The relationship of the gap renormalization with the temperature for some representative systems can be viewed in Fig. 2. From it we note that the variation of the renormalization between 0 and 300 K is relatively low, about one order of magnitude lower than the zero-point renormalization (e.g. 10 meV for [60]PCBM and 12 meV for [70]PCBM). This low variability agrees with previous calculations and observations of carbon-based materials.^26,35,119

Fig. 2 Renormalization of the band gap of selected fullerenes and derivatives as a function of the temperature.
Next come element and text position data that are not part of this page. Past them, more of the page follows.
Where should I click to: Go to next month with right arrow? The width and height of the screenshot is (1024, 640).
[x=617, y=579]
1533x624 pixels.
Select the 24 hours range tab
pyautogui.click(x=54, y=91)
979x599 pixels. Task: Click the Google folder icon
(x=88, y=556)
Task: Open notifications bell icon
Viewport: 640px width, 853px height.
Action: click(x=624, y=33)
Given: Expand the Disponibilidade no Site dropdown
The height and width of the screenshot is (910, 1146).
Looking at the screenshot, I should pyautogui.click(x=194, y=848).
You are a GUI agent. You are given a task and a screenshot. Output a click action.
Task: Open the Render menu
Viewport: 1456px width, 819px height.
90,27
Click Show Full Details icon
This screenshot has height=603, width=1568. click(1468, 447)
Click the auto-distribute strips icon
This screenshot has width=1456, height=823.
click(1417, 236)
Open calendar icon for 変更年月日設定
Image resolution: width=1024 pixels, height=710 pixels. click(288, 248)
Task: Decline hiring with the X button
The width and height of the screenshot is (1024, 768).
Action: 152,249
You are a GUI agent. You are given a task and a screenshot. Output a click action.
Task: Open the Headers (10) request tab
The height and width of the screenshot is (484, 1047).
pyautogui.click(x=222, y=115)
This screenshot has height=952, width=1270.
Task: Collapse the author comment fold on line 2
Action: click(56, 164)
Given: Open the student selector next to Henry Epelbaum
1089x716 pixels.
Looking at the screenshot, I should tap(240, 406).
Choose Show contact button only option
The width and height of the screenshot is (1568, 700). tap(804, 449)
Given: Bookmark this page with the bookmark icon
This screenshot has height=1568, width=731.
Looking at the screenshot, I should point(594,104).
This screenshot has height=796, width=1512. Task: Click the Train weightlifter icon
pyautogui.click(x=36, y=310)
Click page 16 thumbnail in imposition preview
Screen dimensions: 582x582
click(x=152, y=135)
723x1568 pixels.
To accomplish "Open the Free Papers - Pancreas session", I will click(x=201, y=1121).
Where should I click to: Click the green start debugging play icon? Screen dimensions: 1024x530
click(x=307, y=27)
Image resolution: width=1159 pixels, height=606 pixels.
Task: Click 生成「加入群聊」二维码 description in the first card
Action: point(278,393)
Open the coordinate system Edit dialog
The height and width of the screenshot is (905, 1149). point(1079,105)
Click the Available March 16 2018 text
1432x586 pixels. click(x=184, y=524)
B. Forecasting through machine learning

1. Regression. In this section we discuss the performance of machine learning methods mentioned in Section III.B.1 for the quantitative forecast of the renormalizations. In Table 3 we display the results of our tests using linear regression (LR), random forests, neural networks and k-nearest neighbors. When the machine learning methods forecasted the renormalizations themselves, we denote their results with RF, NN and KNN, respectively. When they forecasted the residuals of linear regression, we denote their results with RF@LR, NN@LR and KNN@LR. Though NN and KNN are less accurate than RF, we include them in our presentation for the sake of a broader scope. The corresponding calculations were performed as presented in Section III.B.2. The out-of-sample errors from forecasts using other regression methods – like gradient boosting, kernel ridge, SVM or Lasso – were worse than RF's. Results from linear regressions are more accurate than several bare ML forecasts. However, if the ML methods are applied on top of the linear regressions, this is using the residuals of the linear regressions as the outputs, then the accuracy of the forecast gets enhanced. The improvement in the forecast of renormalizations has a low absolute size (which is much smaller than the errors due to inaccuracies of the exchange–correlation functionals of DFT). However, this improvement is non-negligible in relative terms: the error decreases up to 14.7% if using RF, and up to 6.7% if using KNN (taking the result of the linear regression as the baseline). The input variables (regressors) were not standardized in the calculations leading to Table 3. This is because the results of RF are equal for standardized and non-standardized input, the results of NN are more accurate if no standardization is performed, and for KNN the results are similar for standardized and non-standardized regressors (for KNN there is no theoretical reasons which support standardization because there are only two inputs, which are measured in the same units and whose sizes are similar).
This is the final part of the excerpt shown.